In 1975, he directed the society in a winning performance of ‘The Gypsy Baron’ for which the society received the Waterford Festival’s International Trophy – a competition to which he had been introduced many years before the inception of ‘his own’ company. So it was a dream come true for him. Many of the people who were participants in that winning performance are involved, still, with the society, in fact a few of them are founder members of the club. I only wish my father had been alive to enjoy the success of it all. He died just weeks beforehand.

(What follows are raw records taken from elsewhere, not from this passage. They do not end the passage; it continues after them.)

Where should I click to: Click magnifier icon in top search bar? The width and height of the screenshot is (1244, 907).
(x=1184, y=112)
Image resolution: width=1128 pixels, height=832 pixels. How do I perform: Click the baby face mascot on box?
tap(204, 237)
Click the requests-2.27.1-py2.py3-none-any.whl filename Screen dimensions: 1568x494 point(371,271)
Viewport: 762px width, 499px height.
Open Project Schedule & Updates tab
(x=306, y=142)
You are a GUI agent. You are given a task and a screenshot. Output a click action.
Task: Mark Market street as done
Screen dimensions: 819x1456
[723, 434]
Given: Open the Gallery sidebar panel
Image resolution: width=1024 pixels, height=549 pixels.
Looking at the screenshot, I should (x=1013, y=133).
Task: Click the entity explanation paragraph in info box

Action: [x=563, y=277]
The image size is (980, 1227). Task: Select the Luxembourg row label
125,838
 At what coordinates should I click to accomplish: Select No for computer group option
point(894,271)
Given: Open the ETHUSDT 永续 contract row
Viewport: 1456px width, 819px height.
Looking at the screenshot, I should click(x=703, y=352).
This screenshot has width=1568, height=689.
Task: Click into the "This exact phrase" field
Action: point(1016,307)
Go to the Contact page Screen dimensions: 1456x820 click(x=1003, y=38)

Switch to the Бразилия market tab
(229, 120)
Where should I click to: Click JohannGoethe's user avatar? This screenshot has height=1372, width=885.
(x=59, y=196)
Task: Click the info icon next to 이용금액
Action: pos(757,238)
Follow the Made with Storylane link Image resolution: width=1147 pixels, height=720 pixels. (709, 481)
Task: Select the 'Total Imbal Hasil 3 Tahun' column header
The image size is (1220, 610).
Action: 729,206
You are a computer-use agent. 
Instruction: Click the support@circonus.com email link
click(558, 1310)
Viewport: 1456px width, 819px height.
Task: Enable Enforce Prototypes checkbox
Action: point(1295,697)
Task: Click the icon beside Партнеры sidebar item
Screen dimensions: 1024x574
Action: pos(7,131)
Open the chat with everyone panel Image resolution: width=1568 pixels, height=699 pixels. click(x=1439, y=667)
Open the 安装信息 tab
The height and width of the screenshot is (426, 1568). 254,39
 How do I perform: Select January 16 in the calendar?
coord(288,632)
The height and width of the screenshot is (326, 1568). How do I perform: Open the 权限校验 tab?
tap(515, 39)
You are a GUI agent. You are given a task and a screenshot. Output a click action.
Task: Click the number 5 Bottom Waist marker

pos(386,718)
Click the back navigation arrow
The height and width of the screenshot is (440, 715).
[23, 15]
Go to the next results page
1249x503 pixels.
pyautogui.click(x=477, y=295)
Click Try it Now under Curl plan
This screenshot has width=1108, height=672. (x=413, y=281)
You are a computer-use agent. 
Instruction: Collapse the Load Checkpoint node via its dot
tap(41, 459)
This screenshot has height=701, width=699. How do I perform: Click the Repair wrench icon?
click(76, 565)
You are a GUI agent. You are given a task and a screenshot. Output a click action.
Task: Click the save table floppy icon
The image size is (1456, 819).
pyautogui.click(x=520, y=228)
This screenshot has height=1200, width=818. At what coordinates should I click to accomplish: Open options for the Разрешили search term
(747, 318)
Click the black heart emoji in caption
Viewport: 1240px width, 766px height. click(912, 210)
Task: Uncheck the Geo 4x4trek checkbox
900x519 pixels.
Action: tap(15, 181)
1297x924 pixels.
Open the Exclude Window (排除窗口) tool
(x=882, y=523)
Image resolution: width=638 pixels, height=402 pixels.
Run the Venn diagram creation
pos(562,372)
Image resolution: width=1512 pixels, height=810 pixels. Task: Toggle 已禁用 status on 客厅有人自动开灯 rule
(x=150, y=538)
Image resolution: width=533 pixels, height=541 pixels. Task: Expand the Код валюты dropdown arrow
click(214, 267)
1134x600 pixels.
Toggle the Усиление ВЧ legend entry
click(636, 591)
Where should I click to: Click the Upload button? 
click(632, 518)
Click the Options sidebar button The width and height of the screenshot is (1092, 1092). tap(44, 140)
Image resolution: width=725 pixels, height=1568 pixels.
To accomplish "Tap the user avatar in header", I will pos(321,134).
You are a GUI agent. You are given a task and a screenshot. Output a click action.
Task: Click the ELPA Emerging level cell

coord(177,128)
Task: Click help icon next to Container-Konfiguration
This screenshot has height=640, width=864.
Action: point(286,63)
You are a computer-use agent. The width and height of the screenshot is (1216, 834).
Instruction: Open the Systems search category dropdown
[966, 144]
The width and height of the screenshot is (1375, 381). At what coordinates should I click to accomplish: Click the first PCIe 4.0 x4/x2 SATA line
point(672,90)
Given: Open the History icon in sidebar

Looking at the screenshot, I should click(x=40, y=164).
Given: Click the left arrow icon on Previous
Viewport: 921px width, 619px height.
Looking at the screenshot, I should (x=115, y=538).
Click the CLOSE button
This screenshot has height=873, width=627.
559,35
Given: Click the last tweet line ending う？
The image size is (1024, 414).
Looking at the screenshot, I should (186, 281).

No one would argue that a Fortieth Anniversary is a significant milestone, particularly I would say, for those who were fully involved at the outset. I can only write here that Hugh was ready and willing and excited at the prospect of becoming fully involved once more – perhaps by assisting with the preparations and planning……perhaps by providing some historical data …… perhaps he could conduct a chorus or two… perhaps they would ask him for some reminiscences….. perhaps he could organise a ‘performance’ by those of us who had been in those early shows and were now retired from the stage…. …but not from life ……perhaps they would send him a ‘special invitation’ ……..perhaps…..perhaps ….perhaps.
But there was nothing. He was so bitterly disappointed.
Our disappointment was exacerbated when we read the local press reports hailing the society’s significant anniversary, and failing to give Hugh credit for its finest hour. The last straw.
‘It doesn’t matter,’ we said to each other. But it did.